▶ **WHAT IS REQUIRED**
Echo back the lines below, from the line that contains "You are a computer-use agent. The" through the final line, with both ends included. Omit the pictures.

[Element and text location data]
————

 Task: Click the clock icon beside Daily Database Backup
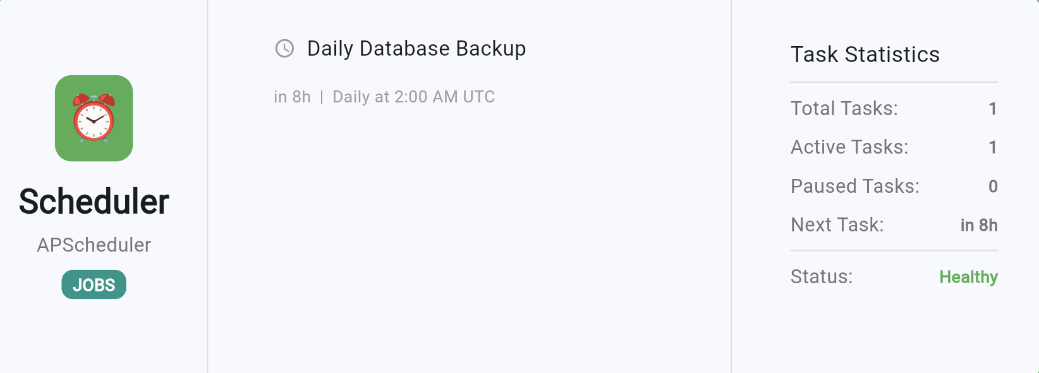[284, 49]
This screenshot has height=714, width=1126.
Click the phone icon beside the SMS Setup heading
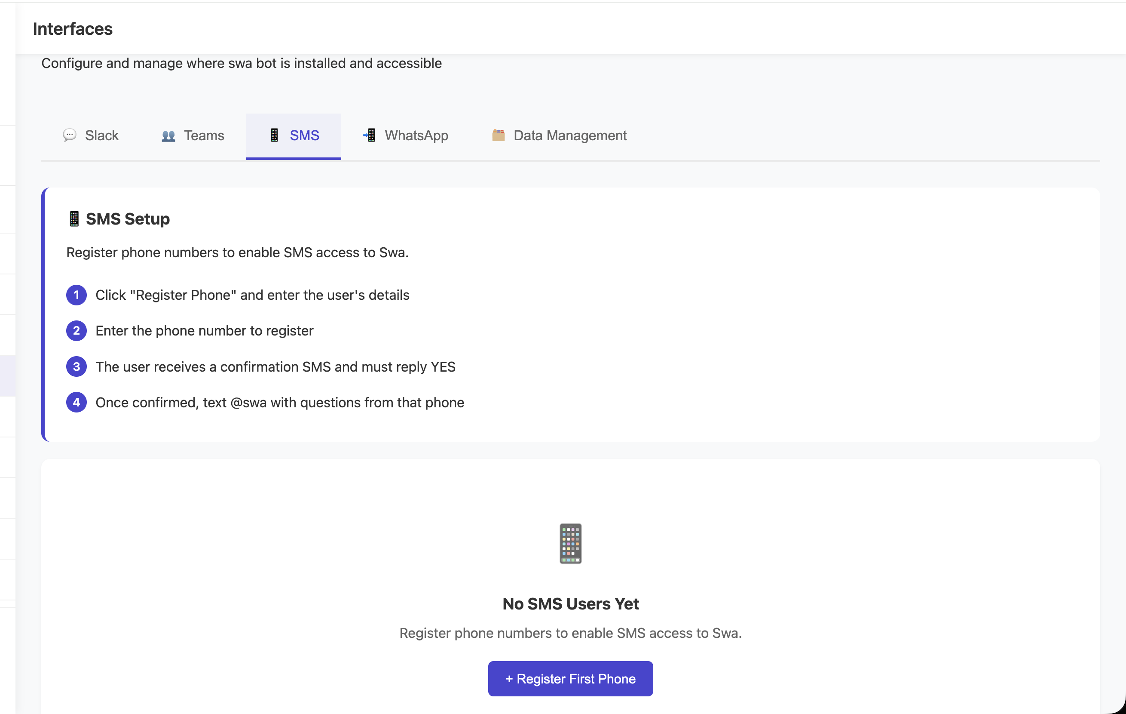(x=74, y=218)
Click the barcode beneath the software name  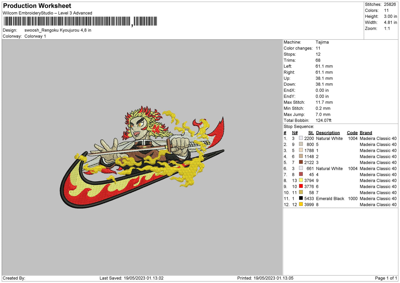[x=80, y=21]
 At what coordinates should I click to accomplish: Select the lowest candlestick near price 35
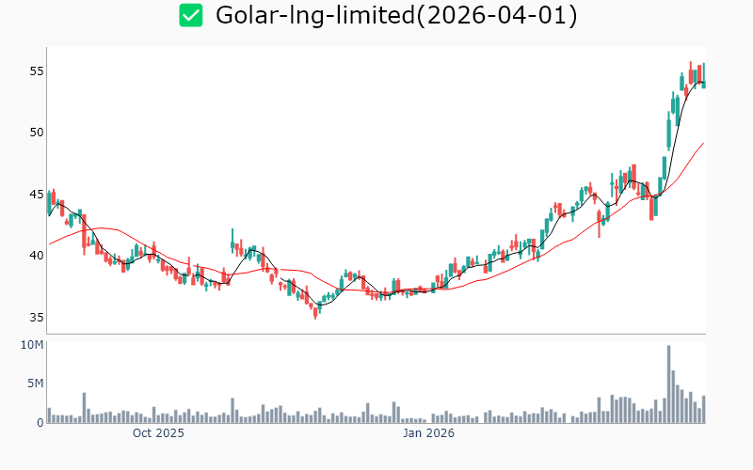(316, 312)
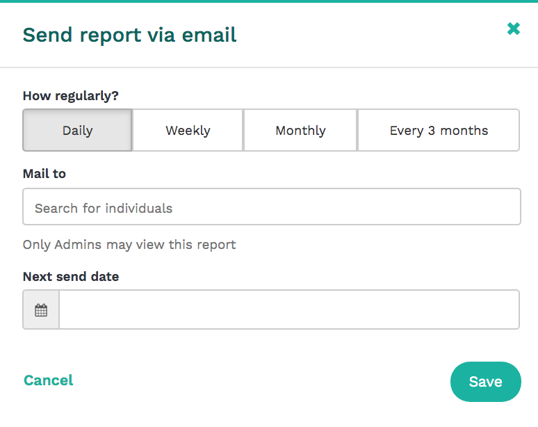This screenshot has width=538, height=427.
Task: Close the dialog with the X icon
Action: 513,29
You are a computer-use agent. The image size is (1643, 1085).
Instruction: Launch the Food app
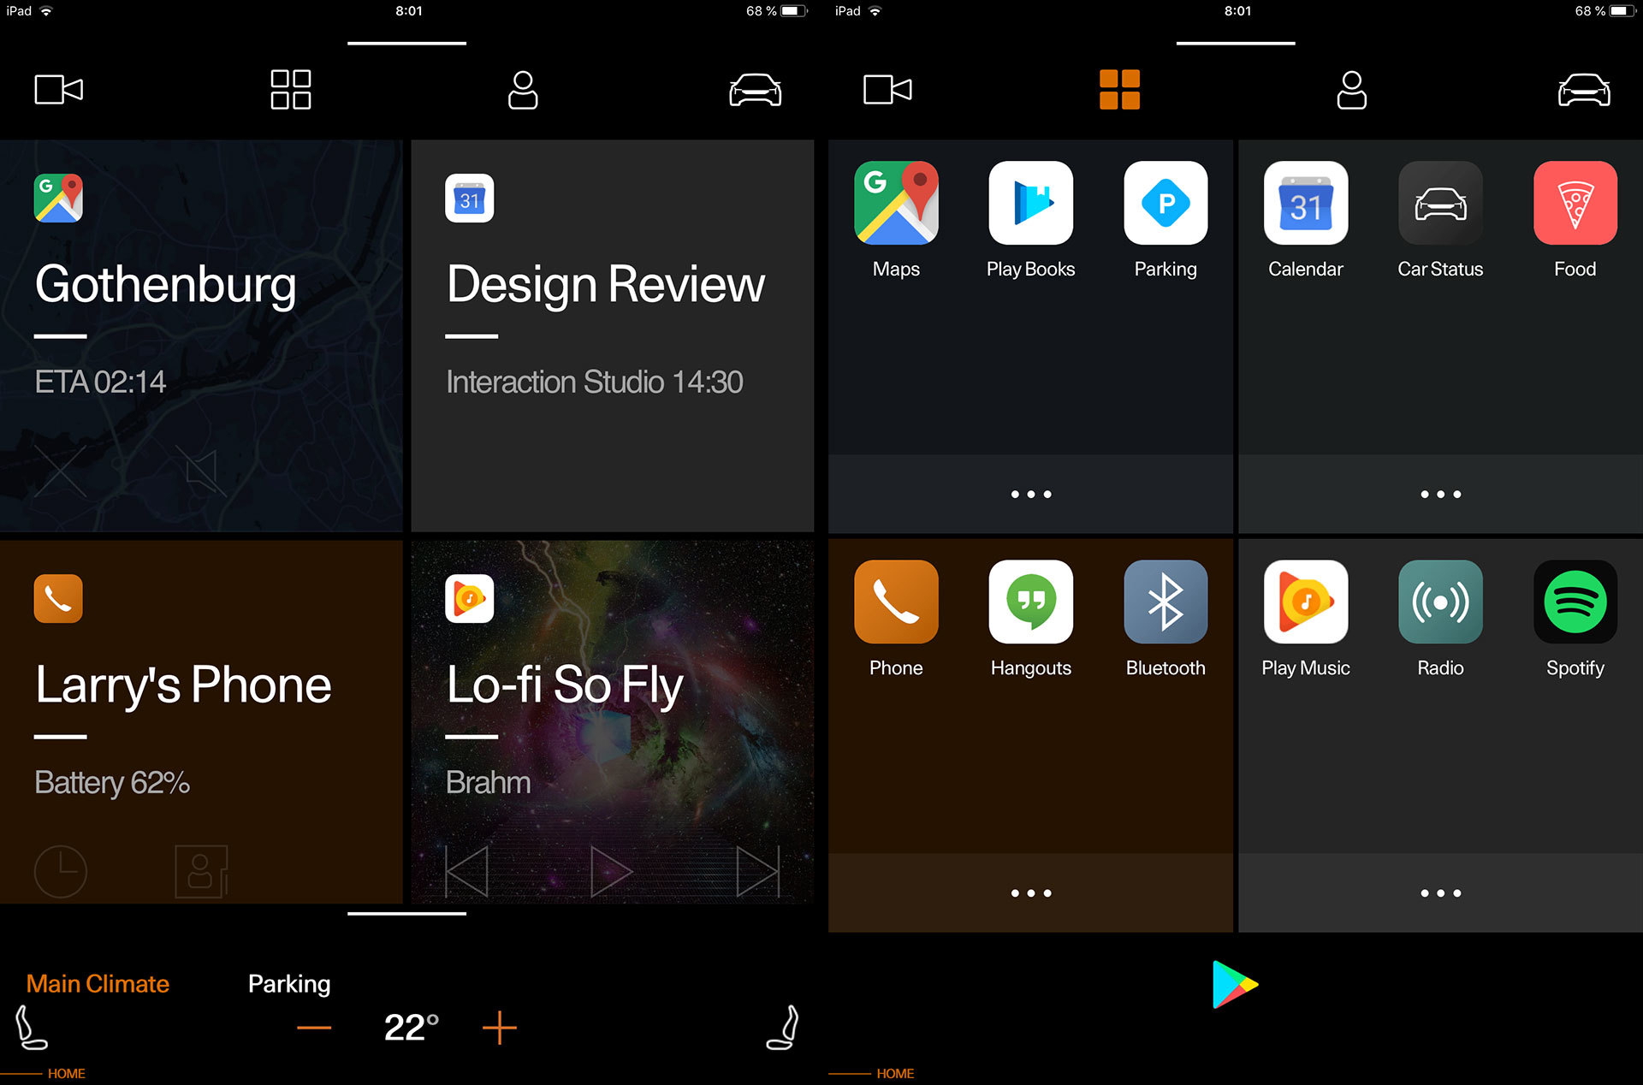point(1575,204)
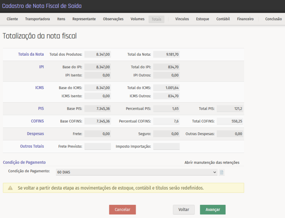The width and height of the screenshot is (285, 218).
Task: Click the document icon beside payment condition
Action: point(222,173)
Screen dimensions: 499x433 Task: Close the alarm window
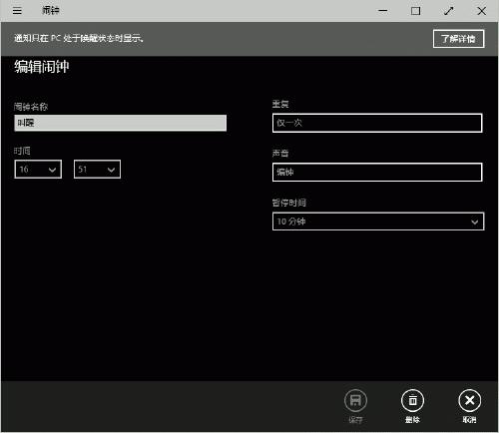point(481,11)
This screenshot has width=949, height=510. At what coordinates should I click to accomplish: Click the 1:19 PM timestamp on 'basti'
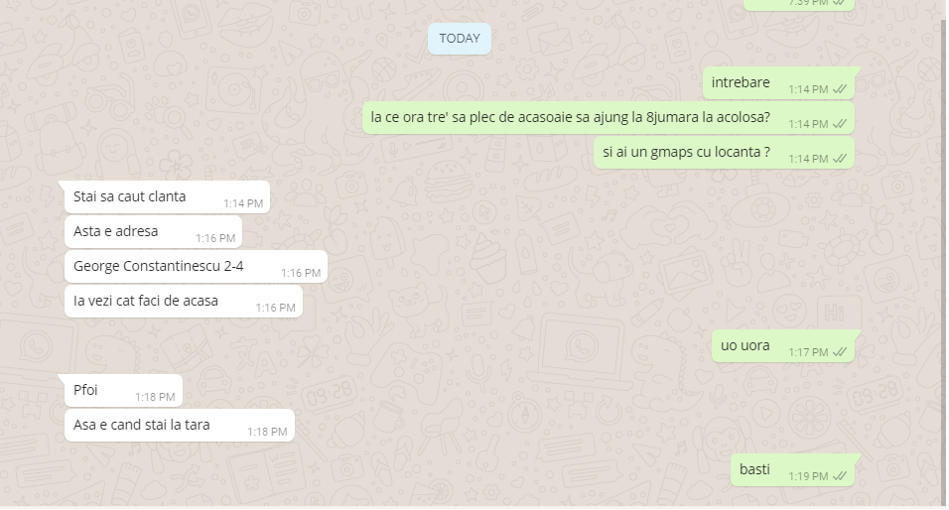pyautogui.click(x=808, y=476)
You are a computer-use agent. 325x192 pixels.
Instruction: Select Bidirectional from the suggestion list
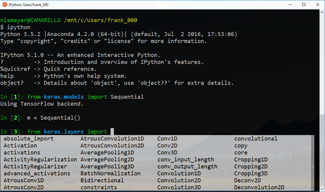point(101,180)
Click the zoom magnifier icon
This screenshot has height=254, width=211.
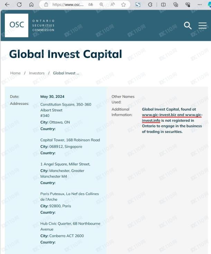click(x=102, y=4)
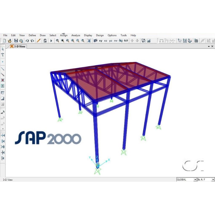Switch to the xy plane view
The height and width of the screenshot is (215, 215).
click(x=101, y=41)
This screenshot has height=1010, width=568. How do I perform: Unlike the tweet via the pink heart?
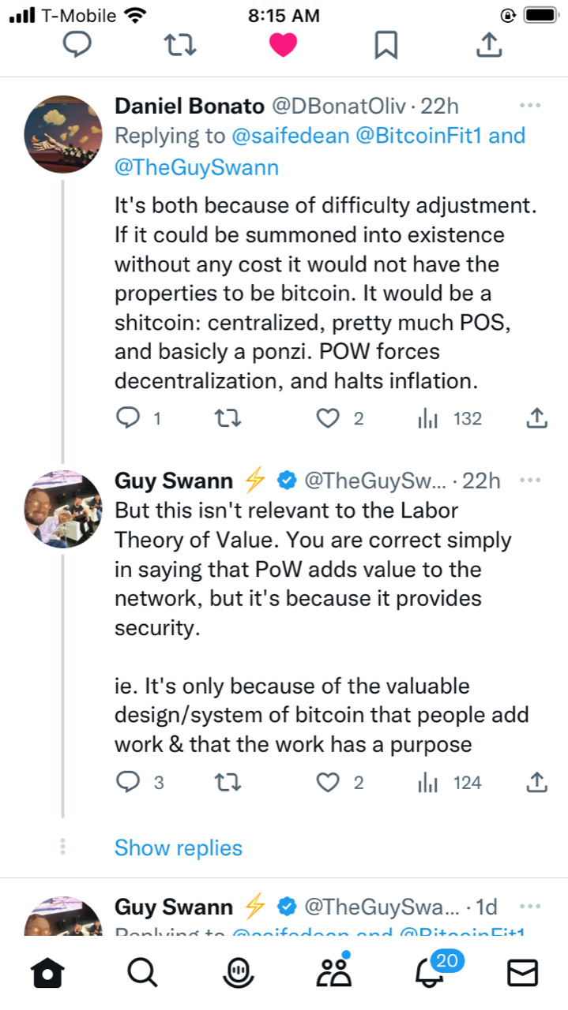pyautogui.click(x=283, y=46)
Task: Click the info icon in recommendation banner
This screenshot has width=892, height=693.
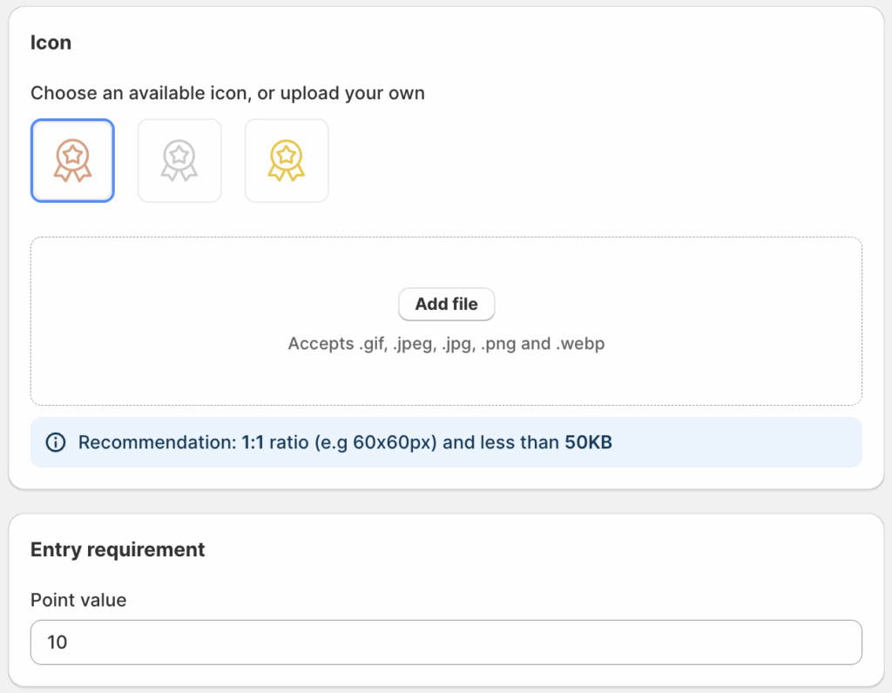Action: pos(55,442)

————

▶ **IN RESPONSE**
You are a computer-use agent. The image size is (1643, 1085).
Instruction: Launch the Food app
point(1575,204)
The width and height of the screenshot is (285, 218).
Task: Click the document icon beside payment condition
Action: point(222,173)
Screen dimensions: 499x433 Task: Close the alarm window
point(481,11)
This screenshot has width=949, height=510. At what coordinates should I click to accomplish: Click the 1:19 PM timestamp on 'basti'
pyautogui.click(x=808, y=476)
You are a computer-use agent. 325x192 pixels.
Instruction: Select Bidirectional from the suggestion list
point(101,180)
Click the zoom magnifier icon
This screenshot has height=254, width=211.
click(x=102, y=4)
Switch to the xy plane view
The height and width of the screenshot is (215, 215).
click(x=101, y=41)
This screenshot has height=1010, width=568. How do I perform: Unlike the tweet via the pink heart?
pyautogui.click(x=283, y=46)
Task: Click the info icon in recommendation banner
This screenshot has width=892, height=693.
Action: pos(55,442)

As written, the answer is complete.